(Collected data)
..........

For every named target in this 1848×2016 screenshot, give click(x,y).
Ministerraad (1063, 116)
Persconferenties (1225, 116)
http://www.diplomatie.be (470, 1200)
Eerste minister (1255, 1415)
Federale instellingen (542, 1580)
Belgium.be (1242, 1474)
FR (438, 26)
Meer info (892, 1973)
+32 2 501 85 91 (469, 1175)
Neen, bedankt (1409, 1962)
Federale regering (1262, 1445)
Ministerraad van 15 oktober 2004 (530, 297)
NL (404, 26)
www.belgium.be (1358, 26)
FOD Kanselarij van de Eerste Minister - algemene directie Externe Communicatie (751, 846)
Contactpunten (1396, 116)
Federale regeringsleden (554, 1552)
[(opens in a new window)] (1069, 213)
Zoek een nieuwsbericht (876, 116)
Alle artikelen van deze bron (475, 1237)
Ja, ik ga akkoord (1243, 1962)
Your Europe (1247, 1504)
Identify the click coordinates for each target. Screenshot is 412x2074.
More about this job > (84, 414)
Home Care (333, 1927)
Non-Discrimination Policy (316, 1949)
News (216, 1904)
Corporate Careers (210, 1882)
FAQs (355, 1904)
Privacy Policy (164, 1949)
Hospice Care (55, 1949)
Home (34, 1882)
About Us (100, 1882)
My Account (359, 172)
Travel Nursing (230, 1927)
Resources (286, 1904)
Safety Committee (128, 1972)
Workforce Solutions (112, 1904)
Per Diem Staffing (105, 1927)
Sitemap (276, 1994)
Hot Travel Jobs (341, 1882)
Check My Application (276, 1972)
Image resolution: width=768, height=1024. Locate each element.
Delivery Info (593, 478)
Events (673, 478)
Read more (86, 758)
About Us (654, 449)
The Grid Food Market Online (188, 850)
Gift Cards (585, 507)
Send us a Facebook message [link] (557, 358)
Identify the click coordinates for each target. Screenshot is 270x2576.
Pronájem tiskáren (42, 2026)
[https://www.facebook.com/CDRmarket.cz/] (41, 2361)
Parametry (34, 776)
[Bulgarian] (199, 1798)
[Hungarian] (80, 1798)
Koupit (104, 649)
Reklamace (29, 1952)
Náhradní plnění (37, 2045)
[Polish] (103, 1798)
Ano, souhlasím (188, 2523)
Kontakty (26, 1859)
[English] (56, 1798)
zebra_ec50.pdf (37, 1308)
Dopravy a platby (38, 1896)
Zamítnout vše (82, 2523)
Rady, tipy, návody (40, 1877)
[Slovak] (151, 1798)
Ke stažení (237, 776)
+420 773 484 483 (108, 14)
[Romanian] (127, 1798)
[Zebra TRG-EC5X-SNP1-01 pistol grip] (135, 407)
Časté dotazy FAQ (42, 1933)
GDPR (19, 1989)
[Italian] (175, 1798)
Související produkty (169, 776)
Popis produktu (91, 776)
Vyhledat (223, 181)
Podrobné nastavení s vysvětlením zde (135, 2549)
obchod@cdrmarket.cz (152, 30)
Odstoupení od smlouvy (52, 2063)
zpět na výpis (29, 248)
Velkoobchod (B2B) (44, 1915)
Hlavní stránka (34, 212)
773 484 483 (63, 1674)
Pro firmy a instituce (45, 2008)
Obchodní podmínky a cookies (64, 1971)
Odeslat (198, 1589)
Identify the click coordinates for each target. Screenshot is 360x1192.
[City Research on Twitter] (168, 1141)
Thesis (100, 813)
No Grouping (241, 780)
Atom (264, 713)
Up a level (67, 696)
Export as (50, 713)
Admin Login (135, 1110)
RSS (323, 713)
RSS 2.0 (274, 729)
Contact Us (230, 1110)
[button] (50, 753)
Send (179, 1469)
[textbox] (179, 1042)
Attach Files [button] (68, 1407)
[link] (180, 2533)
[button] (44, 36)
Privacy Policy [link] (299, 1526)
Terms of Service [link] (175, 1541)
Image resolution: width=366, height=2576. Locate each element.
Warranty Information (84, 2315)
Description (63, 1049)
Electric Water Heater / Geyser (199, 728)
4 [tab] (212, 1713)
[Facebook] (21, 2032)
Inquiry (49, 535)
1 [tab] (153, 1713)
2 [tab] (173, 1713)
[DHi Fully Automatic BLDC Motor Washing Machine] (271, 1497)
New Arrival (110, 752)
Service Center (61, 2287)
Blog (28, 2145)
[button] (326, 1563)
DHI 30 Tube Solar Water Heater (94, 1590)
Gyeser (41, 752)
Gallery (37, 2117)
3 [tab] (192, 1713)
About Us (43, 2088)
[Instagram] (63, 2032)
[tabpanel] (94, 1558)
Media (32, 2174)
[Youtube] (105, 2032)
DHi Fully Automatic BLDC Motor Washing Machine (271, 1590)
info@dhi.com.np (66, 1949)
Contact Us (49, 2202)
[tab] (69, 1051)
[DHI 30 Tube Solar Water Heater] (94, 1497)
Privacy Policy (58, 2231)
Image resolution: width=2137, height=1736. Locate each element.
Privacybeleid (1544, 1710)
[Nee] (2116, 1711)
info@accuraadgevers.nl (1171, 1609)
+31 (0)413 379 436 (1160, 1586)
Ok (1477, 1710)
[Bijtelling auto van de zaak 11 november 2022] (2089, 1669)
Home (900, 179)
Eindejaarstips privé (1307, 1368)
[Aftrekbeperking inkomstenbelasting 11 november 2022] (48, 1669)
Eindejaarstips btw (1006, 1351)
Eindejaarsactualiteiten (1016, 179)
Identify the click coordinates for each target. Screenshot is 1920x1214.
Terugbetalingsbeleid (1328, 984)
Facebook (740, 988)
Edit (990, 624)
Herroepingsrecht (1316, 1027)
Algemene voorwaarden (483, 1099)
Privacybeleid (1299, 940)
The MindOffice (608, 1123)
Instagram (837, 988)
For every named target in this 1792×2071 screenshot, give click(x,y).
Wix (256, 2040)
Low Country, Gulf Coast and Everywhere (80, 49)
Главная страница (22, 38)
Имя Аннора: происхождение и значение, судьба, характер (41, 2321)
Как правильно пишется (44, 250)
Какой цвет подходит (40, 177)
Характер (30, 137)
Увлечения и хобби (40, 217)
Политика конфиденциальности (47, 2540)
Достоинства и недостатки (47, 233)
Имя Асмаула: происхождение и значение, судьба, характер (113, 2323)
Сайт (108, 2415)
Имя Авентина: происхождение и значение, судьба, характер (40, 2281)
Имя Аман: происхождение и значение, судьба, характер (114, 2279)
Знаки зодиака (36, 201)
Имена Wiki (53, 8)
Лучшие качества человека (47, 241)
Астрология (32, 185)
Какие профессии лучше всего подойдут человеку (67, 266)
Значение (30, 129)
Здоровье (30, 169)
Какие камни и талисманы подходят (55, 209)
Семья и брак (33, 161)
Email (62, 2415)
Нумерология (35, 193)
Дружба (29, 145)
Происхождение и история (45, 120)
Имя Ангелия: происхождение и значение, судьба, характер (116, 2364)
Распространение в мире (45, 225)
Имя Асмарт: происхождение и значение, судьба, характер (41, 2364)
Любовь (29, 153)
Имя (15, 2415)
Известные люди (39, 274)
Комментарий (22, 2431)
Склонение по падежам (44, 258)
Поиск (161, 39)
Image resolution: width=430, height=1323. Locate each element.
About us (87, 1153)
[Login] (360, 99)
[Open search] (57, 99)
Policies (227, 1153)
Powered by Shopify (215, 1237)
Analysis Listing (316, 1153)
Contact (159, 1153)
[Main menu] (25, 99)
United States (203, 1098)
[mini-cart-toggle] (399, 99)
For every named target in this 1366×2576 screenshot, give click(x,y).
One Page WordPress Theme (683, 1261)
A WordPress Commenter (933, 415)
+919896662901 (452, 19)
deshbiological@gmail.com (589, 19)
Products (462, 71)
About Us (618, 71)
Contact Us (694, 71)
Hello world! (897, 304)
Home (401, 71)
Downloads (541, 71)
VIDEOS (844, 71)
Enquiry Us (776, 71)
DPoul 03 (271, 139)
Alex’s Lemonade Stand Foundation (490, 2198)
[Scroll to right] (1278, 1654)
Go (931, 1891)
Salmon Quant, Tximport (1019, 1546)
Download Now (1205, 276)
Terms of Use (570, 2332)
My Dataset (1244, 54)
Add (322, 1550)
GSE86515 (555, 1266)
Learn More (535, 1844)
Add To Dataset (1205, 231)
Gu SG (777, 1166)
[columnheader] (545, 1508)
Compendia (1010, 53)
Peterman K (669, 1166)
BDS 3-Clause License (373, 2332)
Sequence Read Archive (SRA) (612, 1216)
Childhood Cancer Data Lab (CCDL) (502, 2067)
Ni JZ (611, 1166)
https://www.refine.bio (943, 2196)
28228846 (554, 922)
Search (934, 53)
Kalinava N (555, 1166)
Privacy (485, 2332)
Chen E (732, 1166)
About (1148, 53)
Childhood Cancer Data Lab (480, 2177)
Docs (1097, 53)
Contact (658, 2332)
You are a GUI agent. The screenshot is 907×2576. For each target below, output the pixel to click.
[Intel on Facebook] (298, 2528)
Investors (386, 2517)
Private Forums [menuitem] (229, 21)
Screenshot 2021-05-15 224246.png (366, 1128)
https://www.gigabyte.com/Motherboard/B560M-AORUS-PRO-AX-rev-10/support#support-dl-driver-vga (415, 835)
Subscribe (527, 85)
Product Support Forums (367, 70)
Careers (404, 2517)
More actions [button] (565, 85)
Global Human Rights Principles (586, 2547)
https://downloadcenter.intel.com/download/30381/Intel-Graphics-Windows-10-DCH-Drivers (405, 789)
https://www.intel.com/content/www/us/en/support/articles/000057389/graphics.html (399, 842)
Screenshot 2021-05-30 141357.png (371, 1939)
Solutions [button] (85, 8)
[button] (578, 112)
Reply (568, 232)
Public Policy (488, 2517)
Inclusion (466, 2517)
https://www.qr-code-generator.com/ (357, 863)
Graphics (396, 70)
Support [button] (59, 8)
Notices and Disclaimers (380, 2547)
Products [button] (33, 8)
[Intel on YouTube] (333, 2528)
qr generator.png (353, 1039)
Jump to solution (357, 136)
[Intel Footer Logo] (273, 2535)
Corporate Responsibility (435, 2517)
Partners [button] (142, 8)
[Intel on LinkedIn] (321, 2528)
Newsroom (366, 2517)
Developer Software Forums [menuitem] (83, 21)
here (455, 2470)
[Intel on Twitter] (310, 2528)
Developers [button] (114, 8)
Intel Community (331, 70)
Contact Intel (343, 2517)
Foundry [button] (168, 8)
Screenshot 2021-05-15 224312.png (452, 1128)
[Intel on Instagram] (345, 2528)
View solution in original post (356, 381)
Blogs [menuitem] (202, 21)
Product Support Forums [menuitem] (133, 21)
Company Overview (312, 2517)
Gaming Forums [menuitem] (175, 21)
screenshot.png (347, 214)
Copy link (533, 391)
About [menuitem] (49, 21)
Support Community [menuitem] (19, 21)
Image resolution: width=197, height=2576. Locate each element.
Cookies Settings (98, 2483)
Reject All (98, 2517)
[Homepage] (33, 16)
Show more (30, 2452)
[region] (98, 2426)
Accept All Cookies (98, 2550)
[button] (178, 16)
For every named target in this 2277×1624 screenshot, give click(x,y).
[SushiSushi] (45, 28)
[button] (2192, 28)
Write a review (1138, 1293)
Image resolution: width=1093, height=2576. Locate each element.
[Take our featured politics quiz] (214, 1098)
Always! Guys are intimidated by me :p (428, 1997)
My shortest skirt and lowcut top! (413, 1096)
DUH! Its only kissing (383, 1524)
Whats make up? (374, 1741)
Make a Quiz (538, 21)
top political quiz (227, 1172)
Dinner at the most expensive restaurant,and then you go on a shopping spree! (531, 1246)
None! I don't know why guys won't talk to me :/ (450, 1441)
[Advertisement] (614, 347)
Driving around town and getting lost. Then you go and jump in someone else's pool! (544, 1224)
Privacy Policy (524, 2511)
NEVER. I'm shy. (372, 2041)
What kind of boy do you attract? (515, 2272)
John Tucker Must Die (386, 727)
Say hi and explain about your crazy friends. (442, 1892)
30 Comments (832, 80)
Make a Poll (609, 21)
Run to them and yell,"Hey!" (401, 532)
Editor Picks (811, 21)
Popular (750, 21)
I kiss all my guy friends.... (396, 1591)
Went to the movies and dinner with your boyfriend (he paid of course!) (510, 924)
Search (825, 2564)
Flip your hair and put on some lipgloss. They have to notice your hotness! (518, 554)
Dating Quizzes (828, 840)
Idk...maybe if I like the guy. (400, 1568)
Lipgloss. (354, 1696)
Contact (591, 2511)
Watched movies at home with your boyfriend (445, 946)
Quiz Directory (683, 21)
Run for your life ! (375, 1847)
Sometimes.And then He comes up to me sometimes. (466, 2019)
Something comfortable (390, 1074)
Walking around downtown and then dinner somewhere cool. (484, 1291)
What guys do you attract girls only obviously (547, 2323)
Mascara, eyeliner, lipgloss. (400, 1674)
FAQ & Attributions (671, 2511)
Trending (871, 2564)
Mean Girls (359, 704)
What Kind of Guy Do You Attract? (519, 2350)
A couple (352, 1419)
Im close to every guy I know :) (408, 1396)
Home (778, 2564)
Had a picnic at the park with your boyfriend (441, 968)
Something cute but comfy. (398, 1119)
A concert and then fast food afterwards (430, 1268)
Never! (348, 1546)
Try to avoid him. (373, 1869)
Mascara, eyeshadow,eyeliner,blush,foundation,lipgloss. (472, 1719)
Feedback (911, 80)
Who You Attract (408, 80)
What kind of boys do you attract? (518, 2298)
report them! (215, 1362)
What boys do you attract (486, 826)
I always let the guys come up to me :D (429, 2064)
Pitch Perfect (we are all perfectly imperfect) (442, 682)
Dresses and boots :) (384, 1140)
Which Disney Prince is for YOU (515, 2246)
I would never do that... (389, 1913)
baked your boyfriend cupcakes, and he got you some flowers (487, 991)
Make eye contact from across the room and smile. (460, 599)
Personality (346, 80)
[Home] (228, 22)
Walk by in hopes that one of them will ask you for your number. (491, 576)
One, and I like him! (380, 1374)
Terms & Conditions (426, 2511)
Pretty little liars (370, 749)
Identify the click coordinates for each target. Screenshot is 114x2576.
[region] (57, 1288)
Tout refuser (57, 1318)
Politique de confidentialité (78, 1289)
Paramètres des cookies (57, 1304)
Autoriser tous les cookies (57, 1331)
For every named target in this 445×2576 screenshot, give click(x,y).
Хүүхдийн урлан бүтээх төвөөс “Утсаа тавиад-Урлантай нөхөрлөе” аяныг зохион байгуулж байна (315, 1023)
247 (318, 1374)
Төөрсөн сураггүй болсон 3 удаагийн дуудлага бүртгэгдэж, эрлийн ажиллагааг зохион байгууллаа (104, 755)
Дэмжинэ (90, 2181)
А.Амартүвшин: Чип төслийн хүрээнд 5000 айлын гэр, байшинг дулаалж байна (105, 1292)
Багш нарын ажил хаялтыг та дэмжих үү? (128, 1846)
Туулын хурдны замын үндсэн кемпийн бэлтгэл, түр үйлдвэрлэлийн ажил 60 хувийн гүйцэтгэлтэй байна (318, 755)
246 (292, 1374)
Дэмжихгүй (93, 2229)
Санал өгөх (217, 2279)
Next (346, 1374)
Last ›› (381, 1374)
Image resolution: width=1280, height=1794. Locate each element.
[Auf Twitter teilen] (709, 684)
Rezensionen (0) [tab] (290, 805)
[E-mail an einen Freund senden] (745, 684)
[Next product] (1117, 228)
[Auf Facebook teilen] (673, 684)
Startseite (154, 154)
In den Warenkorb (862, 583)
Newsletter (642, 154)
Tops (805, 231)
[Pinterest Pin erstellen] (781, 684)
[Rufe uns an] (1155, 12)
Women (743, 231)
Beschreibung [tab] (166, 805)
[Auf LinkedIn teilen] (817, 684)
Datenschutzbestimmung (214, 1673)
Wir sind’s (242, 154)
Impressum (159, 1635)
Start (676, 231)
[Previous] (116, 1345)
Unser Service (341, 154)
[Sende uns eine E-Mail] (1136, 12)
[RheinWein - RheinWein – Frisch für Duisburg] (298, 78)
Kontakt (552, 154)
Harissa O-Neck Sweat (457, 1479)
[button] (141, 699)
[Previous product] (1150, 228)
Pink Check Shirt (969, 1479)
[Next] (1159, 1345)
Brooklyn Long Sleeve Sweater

..........

◆ The problem: Nothing but the lines above from the one containing "483 (108, 14)" through the one containing "Odeslat (198, 1589)" should appear in the answer, each repeated exactly.

◆ Response:
+420 773 484 483 (108, 14)
[Romanian] (127, 1798)
[Zebra TRG-EC5X-SNP1-01 pistol grip] (135, 407)
Časté dotazy FAQ (42, 1933)
GDPR (19, 1989)
[Italian] (175, 1798)
Související produkty (169, 776)
Popis produktu (91, 776)
Vyhledat (223, 181)
Podrobné nastavení s vysvětlením zde (135, 2549)
obchod@cdrmarket.cz (152, 30)
Odstoupení od smlouvy (52, 2063)
zpět na výpis (29, 248)
Velkoobchod (B2B) (44, 1915)
Hlavní stránka (34, 212)
773 484 483 (63, 1674)
Pro firmy a instituce (45, 2008)
Obchodní podmínky a cookies (64, 1971)
Odeslat (198, 1589)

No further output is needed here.